Podemos no es que tenga 69 escaños, es que del PSOE solo le separan 300.000 míseros votos
Tampoco tuvo en cuenta que los cachorros de Verstrynge eran más listos que él, que llevaban años imaginando este escenario que entre él y Soraya les han puesto en bandeja y que, como era previsible, no iban a dejar escapar a la presa con vida. Podemos ha llegado mucho más lejos de lo que jamás hubiese soñado Julio Anguita. No es que tenga 69 escaños, es que del PSOE solo le separan 300.000 míseros votos, una diferencia tan ajustada que el más mínimo meneo en el electorado provocará que se inviertan los términos. Y es ahí donde está el núcleo de todo lo que está sucediendo.

A veces ignoramos que sobre el PSOE se sustenta todo el edificio del sistema del 78, hijo culpable de una transacción bendecida por la Corona entre los jerarcas jóvenes del régimen franquista y la oposición antifranquista. El único modo que los padres del invento encontraron para enjugar ese pecado original fue convertir al PSOE de Felipe González en la viga maestra de todo el entramado. Por esa razón han gobernado tantos años y lo siguen haciendo desde 1980 en la comunidad autónoma más poblada. El primero en ignorarlo es la calamidad de Pedro Sánchez, que ha estado durante estos meses dispuesto a entregarlo casi todo con tal de salvarse él mismo. Y de haberse avenido Iglesias a un acuerdo –aunque fuese de boquilla– tendríamos Gobierno desde enero. Un Gobierno que, amén de liquidar al PSOE, nos habría sepultado a todos en cuatro años de desbarajuste populista.

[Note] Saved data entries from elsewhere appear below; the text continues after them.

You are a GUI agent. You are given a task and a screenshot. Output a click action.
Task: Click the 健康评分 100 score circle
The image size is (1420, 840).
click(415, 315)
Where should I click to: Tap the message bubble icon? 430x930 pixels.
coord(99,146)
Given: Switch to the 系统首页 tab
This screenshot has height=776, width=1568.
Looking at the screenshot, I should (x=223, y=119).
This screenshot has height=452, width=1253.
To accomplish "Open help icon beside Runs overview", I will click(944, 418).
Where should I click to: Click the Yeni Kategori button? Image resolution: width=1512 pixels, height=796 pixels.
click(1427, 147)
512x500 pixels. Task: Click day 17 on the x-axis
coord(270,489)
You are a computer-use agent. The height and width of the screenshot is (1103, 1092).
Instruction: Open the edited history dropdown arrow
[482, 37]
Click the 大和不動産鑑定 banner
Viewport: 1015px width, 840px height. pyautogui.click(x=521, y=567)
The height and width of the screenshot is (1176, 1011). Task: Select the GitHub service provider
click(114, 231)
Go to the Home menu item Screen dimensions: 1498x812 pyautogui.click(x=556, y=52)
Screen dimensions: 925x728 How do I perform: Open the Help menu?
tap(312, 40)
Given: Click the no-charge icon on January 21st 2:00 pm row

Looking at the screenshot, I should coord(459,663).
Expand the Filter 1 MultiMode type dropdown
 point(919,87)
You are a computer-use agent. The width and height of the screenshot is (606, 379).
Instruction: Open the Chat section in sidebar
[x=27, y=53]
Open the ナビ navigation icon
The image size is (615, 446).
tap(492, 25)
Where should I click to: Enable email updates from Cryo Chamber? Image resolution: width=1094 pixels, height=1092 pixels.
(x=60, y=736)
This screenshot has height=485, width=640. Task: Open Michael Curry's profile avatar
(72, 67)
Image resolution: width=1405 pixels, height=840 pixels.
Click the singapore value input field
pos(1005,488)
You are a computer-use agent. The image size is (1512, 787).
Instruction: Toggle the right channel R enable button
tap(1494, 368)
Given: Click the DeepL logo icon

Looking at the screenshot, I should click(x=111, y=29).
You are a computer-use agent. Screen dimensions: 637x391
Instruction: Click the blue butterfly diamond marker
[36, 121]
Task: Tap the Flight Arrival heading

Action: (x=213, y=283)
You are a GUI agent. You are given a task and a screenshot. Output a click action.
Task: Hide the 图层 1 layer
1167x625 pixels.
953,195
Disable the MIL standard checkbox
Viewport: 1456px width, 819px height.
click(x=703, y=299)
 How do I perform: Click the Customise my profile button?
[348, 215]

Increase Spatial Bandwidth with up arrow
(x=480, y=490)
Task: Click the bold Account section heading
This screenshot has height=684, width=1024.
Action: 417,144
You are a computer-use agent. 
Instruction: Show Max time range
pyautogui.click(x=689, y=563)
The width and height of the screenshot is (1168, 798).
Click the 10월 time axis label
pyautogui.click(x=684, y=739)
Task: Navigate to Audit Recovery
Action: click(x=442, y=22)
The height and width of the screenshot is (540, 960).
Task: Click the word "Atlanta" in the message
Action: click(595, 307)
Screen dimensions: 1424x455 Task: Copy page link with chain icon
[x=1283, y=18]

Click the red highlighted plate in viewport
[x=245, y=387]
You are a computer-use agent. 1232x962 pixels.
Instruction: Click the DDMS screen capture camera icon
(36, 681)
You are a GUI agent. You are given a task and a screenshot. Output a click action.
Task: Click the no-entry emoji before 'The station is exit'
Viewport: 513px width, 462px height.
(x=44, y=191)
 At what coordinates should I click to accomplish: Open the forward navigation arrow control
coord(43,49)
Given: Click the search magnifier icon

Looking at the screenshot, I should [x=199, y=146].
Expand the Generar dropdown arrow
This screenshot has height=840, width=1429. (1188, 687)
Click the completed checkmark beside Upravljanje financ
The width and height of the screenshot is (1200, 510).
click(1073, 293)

La vieja guardia no es tan lerda, saben de qué va la cosa. Saben que lo que se despacha ahora es algo más que la hegemonía en la izquierda, es la condición de cruz de guía del país. Es por ello que esta campaña quizá sea la más importante a la que se enfrentan los socialistas en toda su centenaria historia. Si consiguen mantener el segundo puesto, es decir, quedarse como están, habrá esperanza para ellos y para el sistema que encarnan. Si son desbancados al tercer puesto y ya derrotados se entregan a sus verdugos la próxima legislatura podría ser la última de esta fase de la historia de España. Porque un débil Gobierno de coalición entre PP y Ciudadanos, asaeteado por la corrupción y con las cuentas públicas hechas un cromo y una izquierda crecida en la oposición llegaría exangüe a las siguientes elecciones. Son muy pocos votos los que tienen que moverse para que algo así suceda. Luego, cuando el tiempo y sus afanes lo hayan enterrado todo, quizá no seamos capaces de explicarnos lo que nos ha pasado y por qué ha pasado. El 26 de junio nos la jugamos. Todos.